Flash back to last summer and the Pan Pacific Championships. It was in Irvine, Calif. where Lochte started to make a push for the title he now owns. He won six gold medals at the competition – four individually – and jumpstarted this topic of conversation: Can he supplant Phelps as the sport's premier performer?
Yes, Lochte produced an extraordinary showing in Southern California, but none of his triumphs arrived over Phelps, the measuring stick in the sport – even if Phelps has long been measured by a different ruler. Now, however, Lochte has toppled his good friend and rival in front of a world audience, something that once seemed impossible, especially after the 2008 Olympics in Beijing. The question that arose last August has been answered.
For years, thanks to dominating efforts all over the globe, Phelps has humbled and mentally thrashed the opposition. Few have confidently stepped onto the blocks with the notion that Phelps was beatable. Lochte? He's another story. The man with the care-free persona, which has been likened to that of the Jeff Spicoli character from Fast Times at Ridgemont High, has always believed he could get to Phelps' level, and beyond.
He has arrived at that point, with more to come.
"I guess it was my time tonight," Lochte said.
There was a time when Lochte was the bridesmaid of American swimming, not quite able to keep up with Aaron Peirsol in the 200 backstroke and unable to edge ahead of Phelps in the 200 individual medley.

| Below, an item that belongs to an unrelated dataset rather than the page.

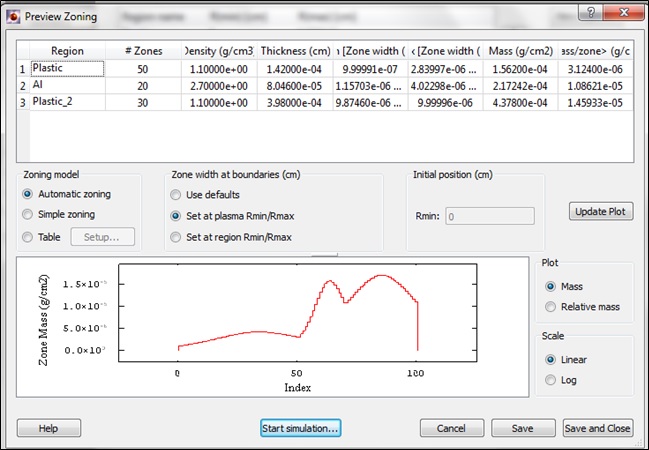
Task: Switch plot to Relative mass
Action: (550, 307)
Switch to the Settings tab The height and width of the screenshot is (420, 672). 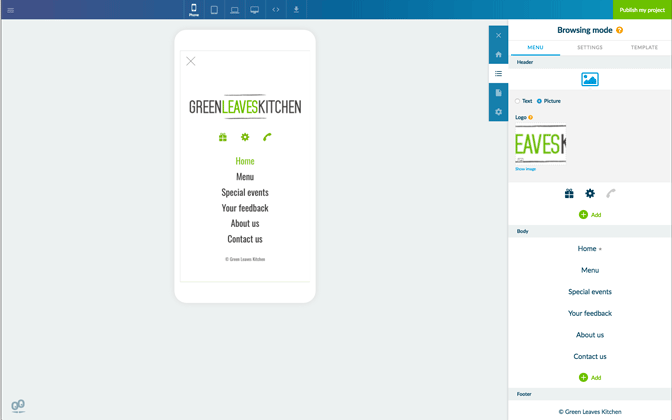tap(590, 47)
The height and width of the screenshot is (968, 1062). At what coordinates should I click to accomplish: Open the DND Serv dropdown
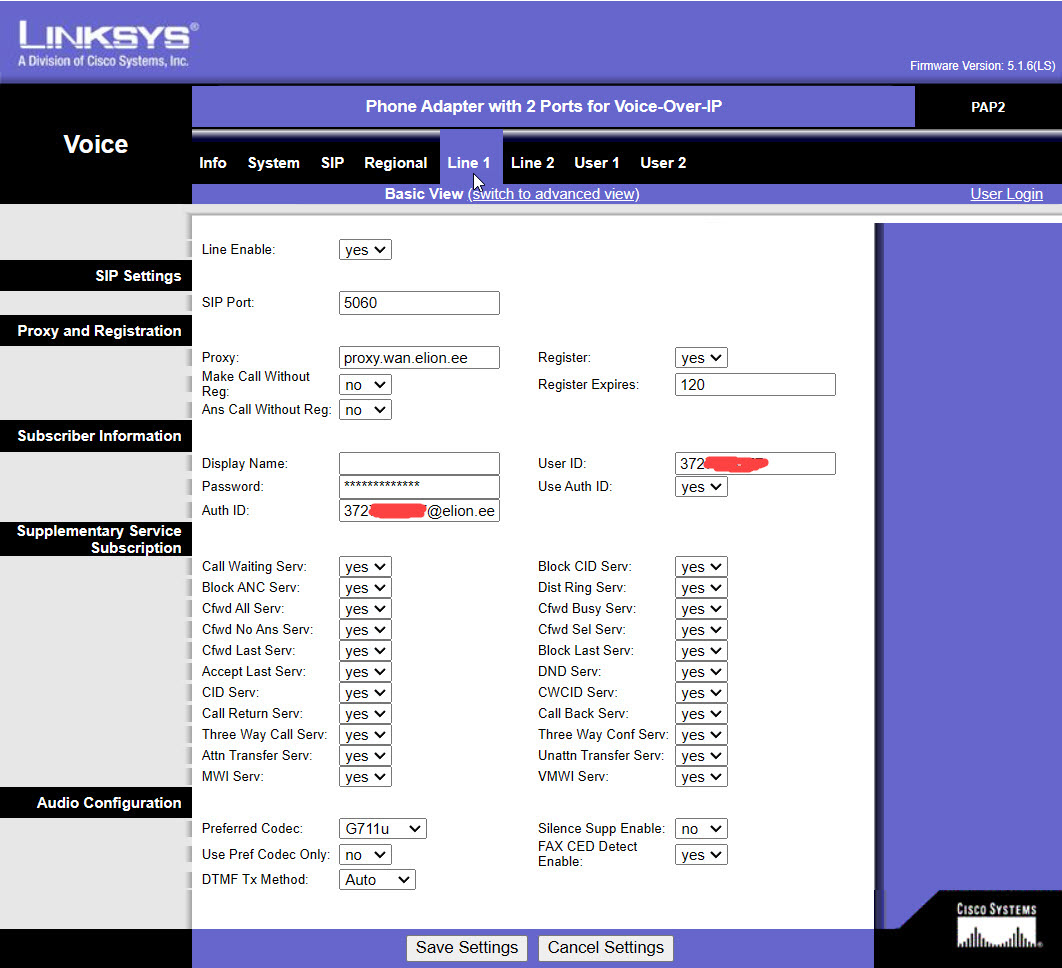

Gradually, he removed that distinction. It officially started with a victory over Peirsol in the 200 back final at the 2007 World Champs in Melbourne, although Peirsol rebounded two years later in Rome. It continued when Lochte, though not in head-to-head form, bettered Phelps' top time in the 200 individual medley.
Along the way, Lochte made the 200 freestyle into a major event and not just something he contested for the sake of American-relay support. His 400 IM, meanwhile, has continued to improve, giving Lochte an arsenal that is – ahem – Phelpsian. Heck, the guy handled the butterfly leg for the United States at the 2010 World Short Course Championships, registering the best split of the competition as the United States claimed gold. And, he's among the best in the world in the 100 back, an event he rarely gets to race in peak form.
Perhaps it's fitting that Lochte's rise to the top spot in the sport came in the 200 free, an event that boasted – arguably – the best field of the competition. In his coronation at the Oriental Sports Center, the Floridian did what Phelps has done so often to his foes: He ate them up in the latter half of the race. Lochte's split for the third lap was 26.29, nearly a second quicker than Phelps. It was that stretch of the pool that changed the race.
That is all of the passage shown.